**Quoted text**
Welcome read-cache-after-write consistency!

TL;DR: In version 5.3.0 we introduced strong consistency guarantees for updates with a new API. You can now update resources (both your custom resource and managed resources) and the framework will guarantee that these updates will be instantly visible when accessing resources from caches, and naturally also for subsequent reconciliations.

I briefly talked about this topic at KubeCon last year.

public UpdateControl<WebPage> reconcile(WebPage webPage, Context<WebPage> context) {
    
    ConfigMap managedConfigMap = prepareConfigMap(webPage);
    // apply the resource with new API
    context.resourceOperations().serverSideApply(managedConfigMap);
    
    // fresh resource instantly available from our update in the caches
    var upToDateResource = context.getSecondaryResource(ConfigMap.class);
    
    // from now on built-in update methods by default use this feature;
    // it is guaranteed that resource changes will be visible for next reconciliation
    return UpdateControl.patchStatus(alterStatusObject(webPage));
}

In addition to that, the framework will automatically filter events for your own updates, so they don’t trigger the reconciliation again.

Records from a pointing dataset
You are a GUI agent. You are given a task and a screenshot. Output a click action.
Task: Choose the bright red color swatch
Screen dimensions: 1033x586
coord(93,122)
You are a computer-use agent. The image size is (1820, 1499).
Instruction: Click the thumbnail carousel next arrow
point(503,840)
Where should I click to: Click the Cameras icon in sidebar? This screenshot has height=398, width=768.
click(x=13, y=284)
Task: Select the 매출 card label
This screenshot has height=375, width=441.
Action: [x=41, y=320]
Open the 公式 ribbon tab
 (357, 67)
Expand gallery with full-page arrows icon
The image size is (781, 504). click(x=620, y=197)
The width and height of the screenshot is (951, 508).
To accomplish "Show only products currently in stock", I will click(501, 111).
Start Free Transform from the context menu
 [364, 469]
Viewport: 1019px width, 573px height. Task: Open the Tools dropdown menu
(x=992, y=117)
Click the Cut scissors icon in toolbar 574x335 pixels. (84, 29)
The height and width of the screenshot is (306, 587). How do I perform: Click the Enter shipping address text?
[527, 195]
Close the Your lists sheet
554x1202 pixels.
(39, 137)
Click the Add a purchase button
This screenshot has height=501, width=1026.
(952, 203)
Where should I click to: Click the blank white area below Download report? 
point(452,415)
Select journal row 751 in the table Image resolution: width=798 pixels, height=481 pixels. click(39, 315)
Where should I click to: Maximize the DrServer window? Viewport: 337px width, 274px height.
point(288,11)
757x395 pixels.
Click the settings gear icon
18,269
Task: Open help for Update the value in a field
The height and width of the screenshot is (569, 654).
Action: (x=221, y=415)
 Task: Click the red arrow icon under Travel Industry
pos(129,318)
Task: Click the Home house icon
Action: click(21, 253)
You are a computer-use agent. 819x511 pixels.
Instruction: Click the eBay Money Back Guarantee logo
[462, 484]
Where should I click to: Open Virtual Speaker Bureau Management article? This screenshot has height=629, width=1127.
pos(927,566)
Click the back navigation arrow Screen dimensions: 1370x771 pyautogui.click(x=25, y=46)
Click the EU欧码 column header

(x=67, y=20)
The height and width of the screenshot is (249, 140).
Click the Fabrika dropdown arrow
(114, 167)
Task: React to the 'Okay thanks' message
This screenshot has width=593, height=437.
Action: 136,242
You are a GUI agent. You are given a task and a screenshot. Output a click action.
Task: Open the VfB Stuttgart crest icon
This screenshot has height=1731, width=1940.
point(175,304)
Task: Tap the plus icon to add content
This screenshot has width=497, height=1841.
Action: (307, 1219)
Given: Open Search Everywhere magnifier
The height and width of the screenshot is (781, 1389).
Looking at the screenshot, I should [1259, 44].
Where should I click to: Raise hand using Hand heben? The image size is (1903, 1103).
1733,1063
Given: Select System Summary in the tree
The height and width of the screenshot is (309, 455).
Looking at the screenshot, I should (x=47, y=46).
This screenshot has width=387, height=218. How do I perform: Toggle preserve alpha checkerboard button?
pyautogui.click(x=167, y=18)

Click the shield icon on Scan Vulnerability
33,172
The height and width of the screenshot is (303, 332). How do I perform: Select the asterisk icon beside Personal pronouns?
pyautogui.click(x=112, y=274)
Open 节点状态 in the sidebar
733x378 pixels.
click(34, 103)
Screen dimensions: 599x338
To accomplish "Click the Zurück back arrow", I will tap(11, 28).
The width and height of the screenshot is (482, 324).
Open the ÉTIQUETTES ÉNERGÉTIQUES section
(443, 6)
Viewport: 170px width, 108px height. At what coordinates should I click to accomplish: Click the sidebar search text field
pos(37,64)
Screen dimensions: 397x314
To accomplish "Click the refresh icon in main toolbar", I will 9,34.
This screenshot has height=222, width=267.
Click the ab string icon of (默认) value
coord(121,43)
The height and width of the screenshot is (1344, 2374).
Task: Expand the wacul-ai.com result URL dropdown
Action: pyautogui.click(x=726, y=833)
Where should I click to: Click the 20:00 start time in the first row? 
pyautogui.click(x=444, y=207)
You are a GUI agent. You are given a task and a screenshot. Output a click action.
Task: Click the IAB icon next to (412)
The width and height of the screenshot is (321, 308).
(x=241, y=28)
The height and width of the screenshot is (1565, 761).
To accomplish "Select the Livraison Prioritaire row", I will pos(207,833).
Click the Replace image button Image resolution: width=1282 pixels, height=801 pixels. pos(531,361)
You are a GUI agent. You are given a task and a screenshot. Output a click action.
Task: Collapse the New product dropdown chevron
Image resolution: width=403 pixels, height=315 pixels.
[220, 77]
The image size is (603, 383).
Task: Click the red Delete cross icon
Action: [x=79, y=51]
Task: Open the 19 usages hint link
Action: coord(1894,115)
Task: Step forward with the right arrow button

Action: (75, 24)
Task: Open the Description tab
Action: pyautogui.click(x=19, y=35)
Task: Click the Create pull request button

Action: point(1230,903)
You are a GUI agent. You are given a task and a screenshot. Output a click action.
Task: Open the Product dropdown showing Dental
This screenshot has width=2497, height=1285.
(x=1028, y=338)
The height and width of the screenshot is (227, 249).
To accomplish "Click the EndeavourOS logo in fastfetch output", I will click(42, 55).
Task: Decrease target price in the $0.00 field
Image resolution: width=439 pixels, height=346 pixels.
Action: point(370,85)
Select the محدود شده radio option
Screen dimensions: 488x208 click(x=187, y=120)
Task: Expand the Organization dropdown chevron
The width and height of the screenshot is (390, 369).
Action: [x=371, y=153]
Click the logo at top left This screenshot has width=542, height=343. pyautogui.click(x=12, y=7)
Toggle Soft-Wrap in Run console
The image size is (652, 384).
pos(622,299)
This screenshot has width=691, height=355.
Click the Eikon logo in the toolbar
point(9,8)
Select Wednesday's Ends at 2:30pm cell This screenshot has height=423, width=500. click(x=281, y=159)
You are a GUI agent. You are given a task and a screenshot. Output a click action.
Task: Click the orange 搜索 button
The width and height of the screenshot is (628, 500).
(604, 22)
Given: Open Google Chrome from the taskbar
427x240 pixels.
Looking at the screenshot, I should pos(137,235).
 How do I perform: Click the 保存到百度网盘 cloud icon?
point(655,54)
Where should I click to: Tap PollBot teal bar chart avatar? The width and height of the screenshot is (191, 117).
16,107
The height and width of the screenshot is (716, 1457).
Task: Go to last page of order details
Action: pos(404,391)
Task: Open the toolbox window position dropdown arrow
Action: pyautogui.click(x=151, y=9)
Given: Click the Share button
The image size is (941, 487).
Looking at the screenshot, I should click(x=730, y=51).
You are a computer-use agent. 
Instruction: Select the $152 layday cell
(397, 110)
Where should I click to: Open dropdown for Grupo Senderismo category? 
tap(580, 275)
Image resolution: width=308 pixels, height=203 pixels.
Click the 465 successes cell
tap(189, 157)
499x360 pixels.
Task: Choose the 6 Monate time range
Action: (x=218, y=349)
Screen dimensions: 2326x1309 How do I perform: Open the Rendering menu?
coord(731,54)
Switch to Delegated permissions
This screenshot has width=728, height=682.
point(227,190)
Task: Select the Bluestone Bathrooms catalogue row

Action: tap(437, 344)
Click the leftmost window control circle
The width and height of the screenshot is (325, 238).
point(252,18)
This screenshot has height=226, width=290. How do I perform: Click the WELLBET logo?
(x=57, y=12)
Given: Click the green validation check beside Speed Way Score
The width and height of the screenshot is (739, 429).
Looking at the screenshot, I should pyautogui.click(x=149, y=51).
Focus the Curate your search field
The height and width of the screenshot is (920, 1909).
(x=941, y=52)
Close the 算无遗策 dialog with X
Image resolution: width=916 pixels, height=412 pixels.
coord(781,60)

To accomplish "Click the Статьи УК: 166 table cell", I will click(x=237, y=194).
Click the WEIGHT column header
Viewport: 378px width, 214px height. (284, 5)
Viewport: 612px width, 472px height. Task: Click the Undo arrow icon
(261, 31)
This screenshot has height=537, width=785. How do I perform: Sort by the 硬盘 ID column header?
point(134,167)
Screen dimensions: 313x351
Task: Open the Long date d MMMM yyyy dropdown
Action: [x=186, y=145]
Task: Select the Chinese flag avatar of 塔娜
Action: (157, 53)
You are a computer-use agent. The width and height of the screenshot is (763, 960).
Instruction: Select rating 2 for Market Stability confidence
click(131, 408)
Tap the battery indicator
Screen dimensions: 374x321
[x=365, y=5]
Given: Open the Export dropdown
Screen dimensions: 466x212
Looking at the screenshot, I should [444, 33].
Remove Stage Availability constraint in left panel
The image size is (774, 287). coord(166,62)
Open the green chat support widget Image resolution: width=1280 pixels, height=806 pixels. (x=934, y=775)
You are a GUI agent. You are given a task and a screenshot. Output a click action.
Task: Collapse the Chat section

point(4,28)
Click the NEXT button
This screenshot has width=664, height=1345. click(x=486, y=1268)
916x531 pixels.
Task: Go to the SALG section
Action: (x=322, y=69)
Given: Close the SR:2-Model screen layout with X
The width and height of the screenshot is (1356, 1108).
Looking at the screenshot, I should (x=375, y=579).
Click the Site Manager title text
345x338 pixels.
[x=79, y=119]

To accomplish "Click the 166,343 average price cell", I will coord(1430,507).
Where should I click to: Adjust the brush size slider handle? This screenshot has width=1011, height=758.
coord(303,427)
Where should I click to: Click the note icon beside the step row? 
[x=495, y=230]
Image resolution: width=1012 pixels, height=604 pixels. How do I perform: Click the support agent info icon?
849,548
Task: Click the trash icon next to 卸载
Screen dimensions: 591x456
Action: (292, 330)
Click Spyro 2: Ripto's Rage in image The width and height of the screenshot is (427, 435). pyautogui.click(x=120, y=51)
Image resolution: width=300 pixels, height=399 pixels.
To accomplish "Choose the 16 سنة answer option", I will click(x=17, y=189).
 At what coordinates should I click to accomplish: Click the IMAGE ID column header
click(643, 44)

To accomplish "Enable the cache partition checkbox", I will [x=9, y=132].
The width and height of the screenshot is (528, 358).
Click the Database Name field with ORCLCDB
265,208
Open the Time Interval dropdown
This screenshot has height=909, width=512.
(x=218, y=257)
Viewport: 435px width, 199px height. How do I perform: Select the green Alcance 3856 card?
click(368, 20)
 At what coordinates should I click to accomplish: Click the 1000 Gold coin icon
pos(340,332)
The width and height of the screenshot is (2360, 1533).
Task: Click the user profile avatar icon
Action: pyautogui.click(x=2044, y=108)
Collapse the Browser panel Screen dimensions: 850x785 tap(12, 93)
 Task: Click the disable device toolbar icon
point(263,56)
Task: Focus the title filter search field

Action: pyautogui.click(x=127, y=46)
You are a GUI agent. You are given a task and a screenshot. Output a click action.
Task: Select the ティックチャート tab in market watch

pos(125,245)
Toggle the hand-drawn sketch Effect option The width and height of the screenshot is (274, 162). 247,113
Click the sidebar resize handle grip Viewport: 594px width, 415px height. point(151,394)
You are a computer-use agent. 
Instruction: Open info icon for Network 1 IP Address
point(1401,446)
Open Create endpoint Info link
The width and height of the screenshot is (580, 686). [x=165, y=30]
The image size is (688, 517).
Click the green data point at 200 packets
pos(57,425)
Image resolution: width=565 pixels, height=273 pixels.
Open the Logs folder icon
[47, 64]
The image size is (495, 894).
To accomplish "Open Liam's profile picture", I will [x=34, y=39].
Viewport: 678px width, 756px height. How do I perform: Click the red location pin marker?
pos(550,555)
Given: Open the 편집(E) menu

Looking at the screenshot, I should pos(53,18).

**To be done**
Resume the text about read-cache-after-write consistency, picking up right after its last sentence.

**Exercise answer**
This post will deep dive into this topic, exploring the details and rationale behind it.

See the related umbrella issue on GitHub.

Informers and eventual consistency

First, we have to understand a fundamental building block of Kubernetes operators: Informers. Since there is plentiful accessible information about this topic, here’s a brief summary. Informers:

  1. Watch Kubernetes resources — the K8S API sends events if a resource changes to the client through a websocket. An event usually contains the whole resource. (There are some exceptions, see Bookmarks.) See details about watch as a K8S API concept in the official docs.
  2. Cache the latest state of the resource.
  3. If an informer receives an event in which the metadata.resourceVersion is different from the version in the cached resource, it calls the event handler, thus in our case triggering the reconciliation.

A controller is usually composed of multiple informers: one tracking the primary resource, and additional informers registered for each (secondary) resource we manage. Informers are great since we don’t have to poll the Kubernetes API — it is push-based. They also provide a cache, so reconciliations are very fast since they work on top of cached resources.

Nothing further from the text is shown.